Golfer's elbow, medically known as medial epicondylitis, is a very painful medical condition. It is quite similar to tennis elbow (lateral epicondylitis). The only difference is the very location of the pain. Namely, pain in people suffering from golfer's elbow affects the inside of the elbow while it is located outside in case of tennis elbow. Even though the name suggests that the condition predominantly affects golf players, it can also occur in other sport professionals like tennis players or even in individuals that do not participate in sports at all.
Groups of People Affected by Golfer's Elbow
Golfer's elbow develops as a consequence of damage to the muscles and tendons in charge with movement of the wrist and fingers. Such damage is closely associated with repetitive stress. It can also occur during forceful wrist and finger motions.
As for golfers, these players develop the condition if they grip or swing the club incorrectly. Similarly, racket sport players may develop golfer's elbow due to excessive topspin. The injury also occurs if the racket is way too small, heavy or tightly strung.
The condition is additionally reported among baseball and softball players. In such case it results from improper pitching technique. Improper technique is also blamed for the condition affecting people engaged in weight lifting.
Finally, painting, raking, chopping wood, typing and many other activities may be triggers and contributors to golfer's elbow.
Golfer's Elbow Treatment
In order to completely recover, patients are due to start with treatment as soon as possible. A well experienced doctor will diagnose the condition and suggest the most convenient treatment.
The pain subsides once the person puts the game as well as other repetitive activities on hold. With proper rest, damaged elbow will soon heal. Returning to the activities that have led to the injury in the first place only makes matter worse. Additional help is obtained from elastic bandages.

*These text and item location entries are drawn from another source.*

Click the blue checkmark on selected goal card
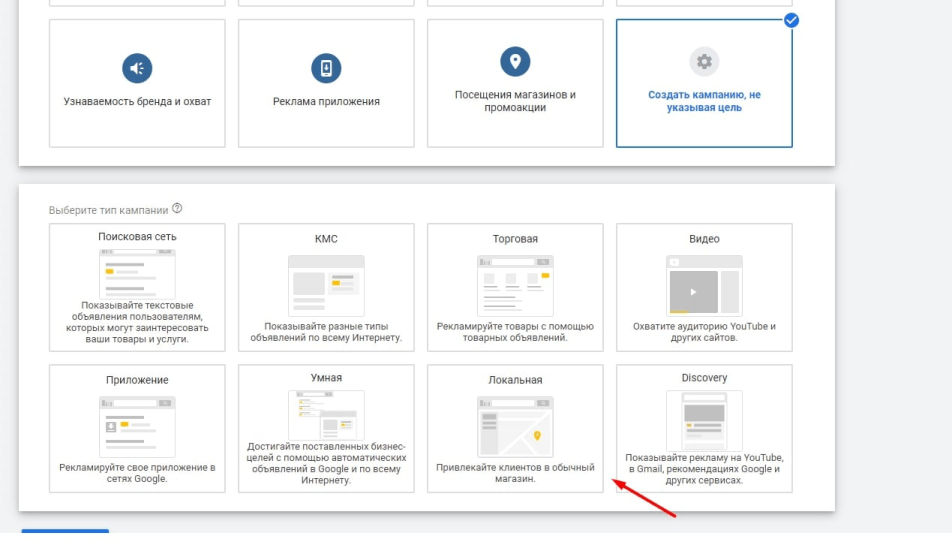 click(791, 20)
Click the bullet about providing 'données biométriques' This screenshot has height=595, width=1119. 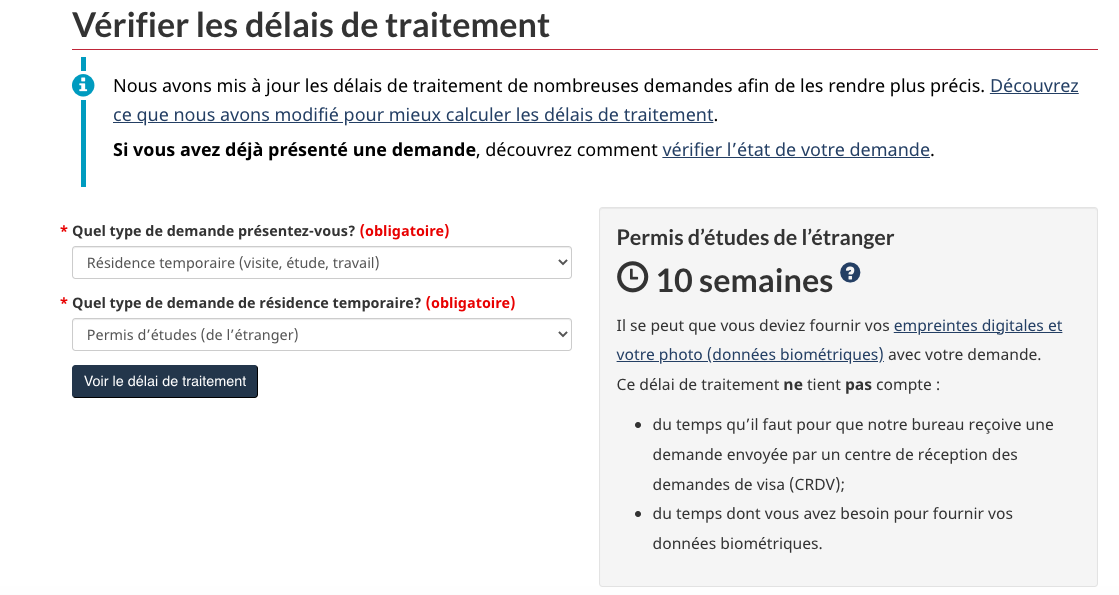(x=832, y=528)
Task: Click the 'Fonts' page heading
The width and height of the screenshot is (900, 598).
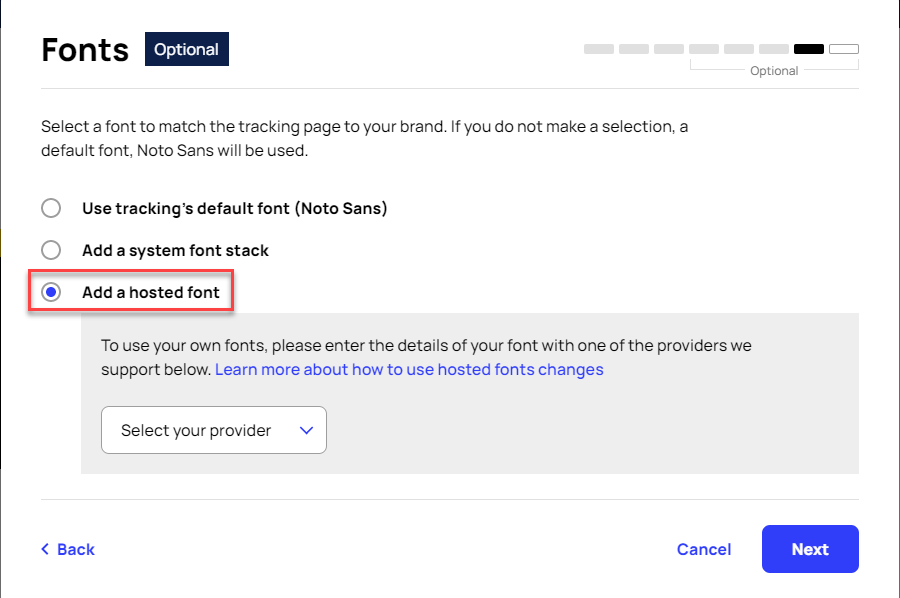Action: (x=84, y=48)
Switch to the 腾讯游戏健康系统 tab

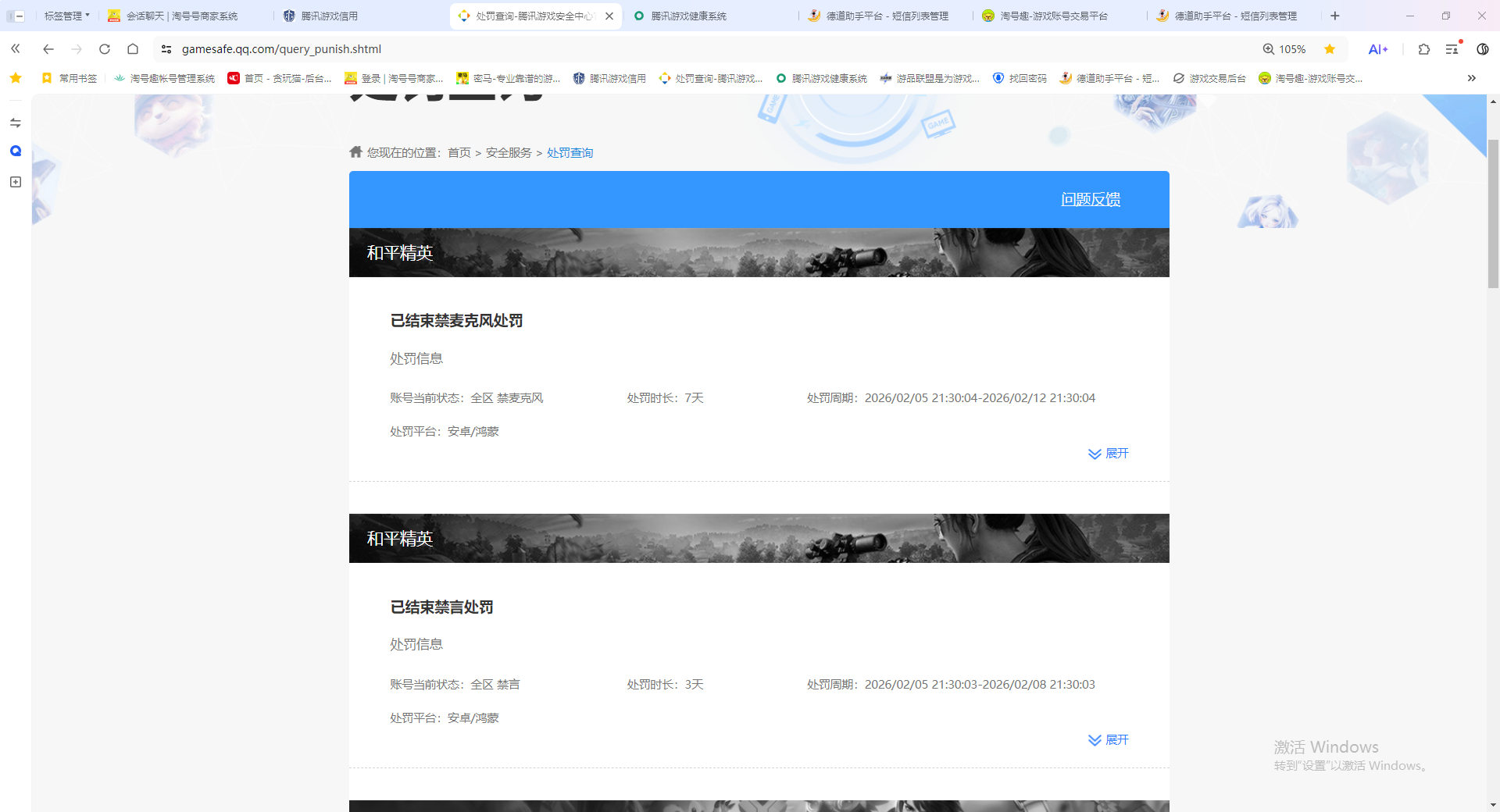pyautogui.click(x=688, y=16)
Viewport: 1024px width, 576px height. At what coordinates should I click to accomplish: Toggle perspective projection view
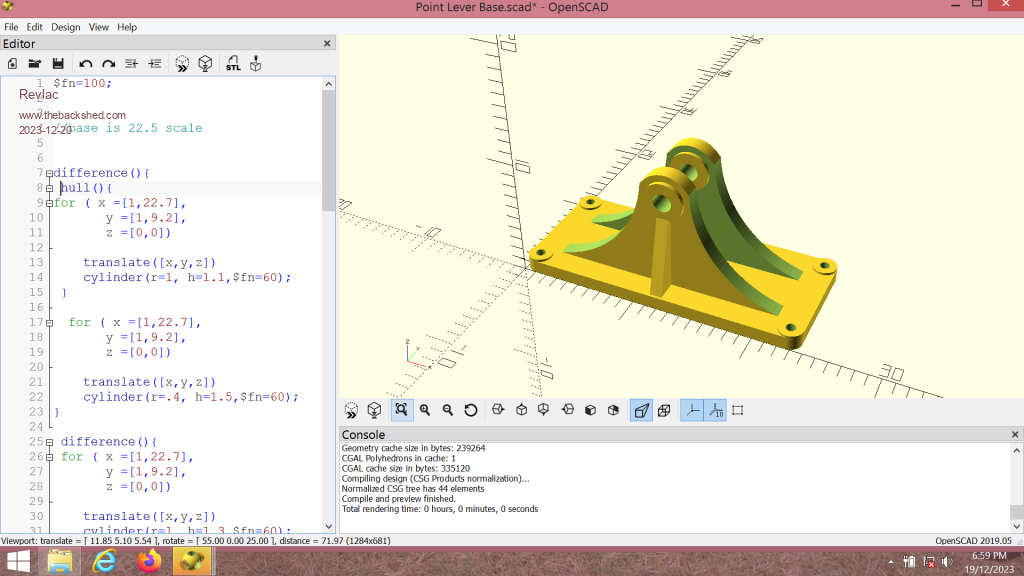click(641, 410)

Furthermore, the affected area should be treated with ice. Such treatment consists of application of ice packs for 15-20 minutes several times per day.

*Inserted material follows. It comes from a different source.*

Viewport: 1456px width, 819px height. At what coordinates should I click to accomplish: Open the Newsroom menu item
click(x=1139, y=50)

Doctors may recommend specific stretching or strengthening exercises. For these one is due to consult a physical therapist.
Most patients feel pain relief after taking some over-the-counter medications. If pain relieving effect does not occur, one may need to undergo treatment with cortisone injections.
After all the symptoms withdraw, one may return to usual activities, but gradually.
Finally, even though surgery is not so frequently recommended treatment, some patients may eventually need to undergo this invasive treatment. The doctor decides whether the person needs to undergo surgery or his/her symptoms may be brought under control only with conservative treatments.